Pedalling for climate change awareness

An edited version of this article was first published in The Express Tribune on Jun 14, 2013.

Islamabad – It could take just two wheels to raise awareness about climate change.

For almost the past eight years, a cyclist husband-wife duo has been on a world tour on their bicycles to bring attention to the harmful impact of climate change and environmental degradation on the planet.

Richard Fergé and Stani Martinkova, who like to call themselves “Velomad” which is French for “fun bicycle-people,” are currently in Pakistan as part of their tour, which they began in December 2005 from France.

The couple, who have travelled across 54 countries and over 150,000 kilometres altogether, cycled into Pakistan from China through the Karakoram Highway (KKH) around six weeks ago and they have since travelled all the way down to Islamabad.

“The KKH, for cyclists, it is a legendary road,” Martinkova, who is British, said. “It’s absolutely spectacular.”

Using the KKH as their main road, they branched to visit different valleys in the northern areas and back up, even getting the chance to bike to the scenic Chapursan Valley.

Fergé, who is a Frenchman, said they also liked the simplicity of the Pakistani food: daal and roti, which proved to be sufficiently nutritious for their daily cycling. The couple said they found the people in the northern areas mostly friendly but the children there often associated the sight of foreigners with financial assistance.

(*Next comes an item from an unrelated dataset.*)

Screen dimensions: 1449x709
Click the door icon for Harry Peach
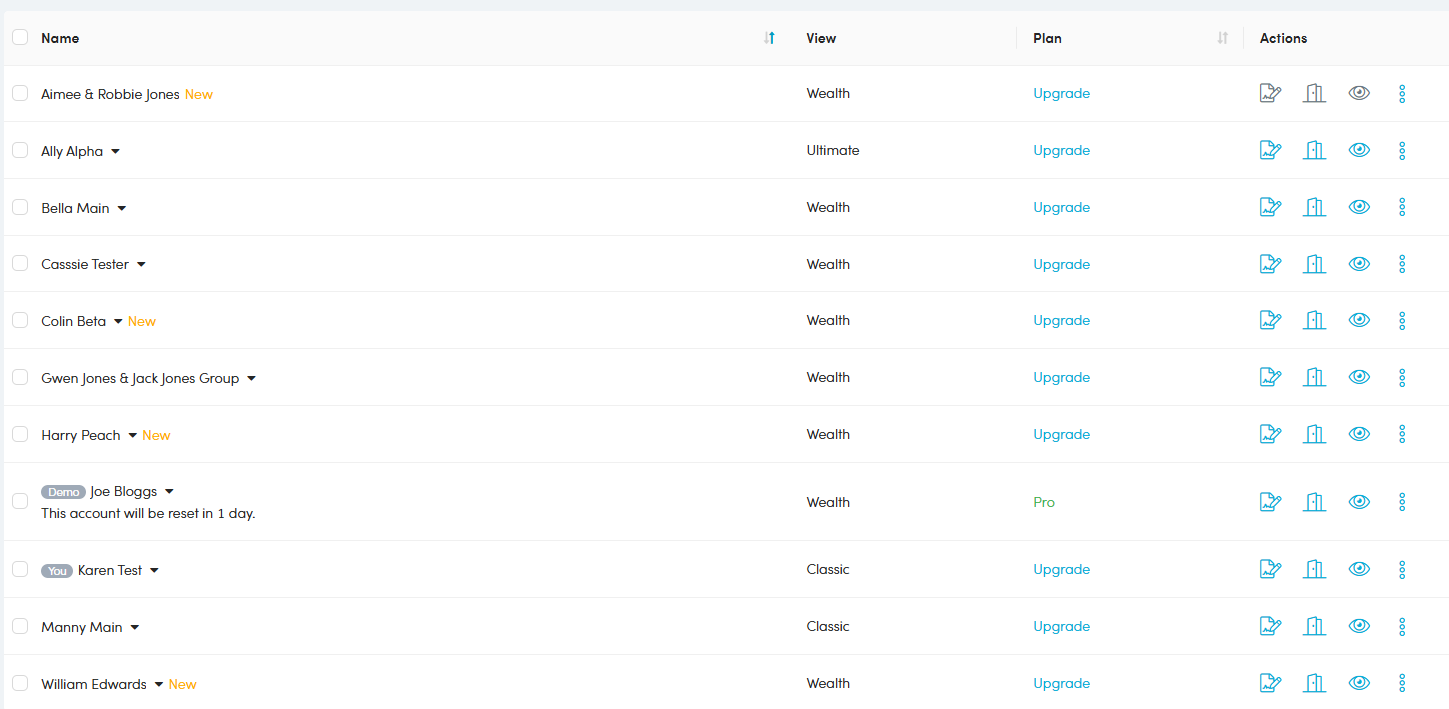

At some places in the mountains, they also picked up on hints of climate change: people spoke of seasonal variations and a glacier which was supposed to be on the road, according to an old book, had receded.

The Velomads originally began their cycling tour in 1996 when they travelled from Alaska, USA, to Argentina, a journey across the Americas that not only inspired them to go round the world on bicycles but also exposed them to the dangers posed by climate change.

Conversations with locals in various countries and personal encounters with natural calamities made them recognize that climate change was happening, even though scientific debate on the issue in the late 1990s was divided.

“Every single country we went to, we would hear the same story that basically the weather was unreliable,” Martinkova said.

They would also routinely come across scenes of environmental degradation, such as deforestation and air pollution.

“You don’t cycle to see the dirt and the misery and the noise and the pollution, you cycle to see the beautiful things,” Martinkova said.

So when they started the world tour in 2005, having sold their property in London, their plan acquired a sense of purpose. Awareness about climate change is imperative to them now.

“We only have one planet, it’s no good expecting others to start taking care of the environment, you have to do it yourself,” Martinkova said.

The couple advocates small individual steps such as turning extra lights off and using reusable bags to protect the environment. Fergé himself said he came to cycling and vegetarianism slowly, step-by-step.

Meanwhile, travelling is not easy. Getting visas is almost always a nightmare, they said, but they also have to live cheaply and sleep in a tent almost every night.

But they make friends along the way and experience new cultures.

In Rawalpindi, for example, they said they were impressed by the traditional Pakistani Truck Art. So they went to the Trucker Bazaar and asked the truck painters to paint their bicycles.

They had to settle for Truck Art stickers to cover the pipes and rails of their bikes, Fergé said. They said they usually assess risks before they go to a new country by researching and reading up so they stayed away from conflict-affected areas in Pakistan but overall, they enjoyed their stay.

“I love Pakistan,” Martinkova said, telling her impression of the country. “I do not want to leave.”

But the couple’s Pakistani visa is expiring in 10 days and they will be heading soon to India on the next leg of their tour.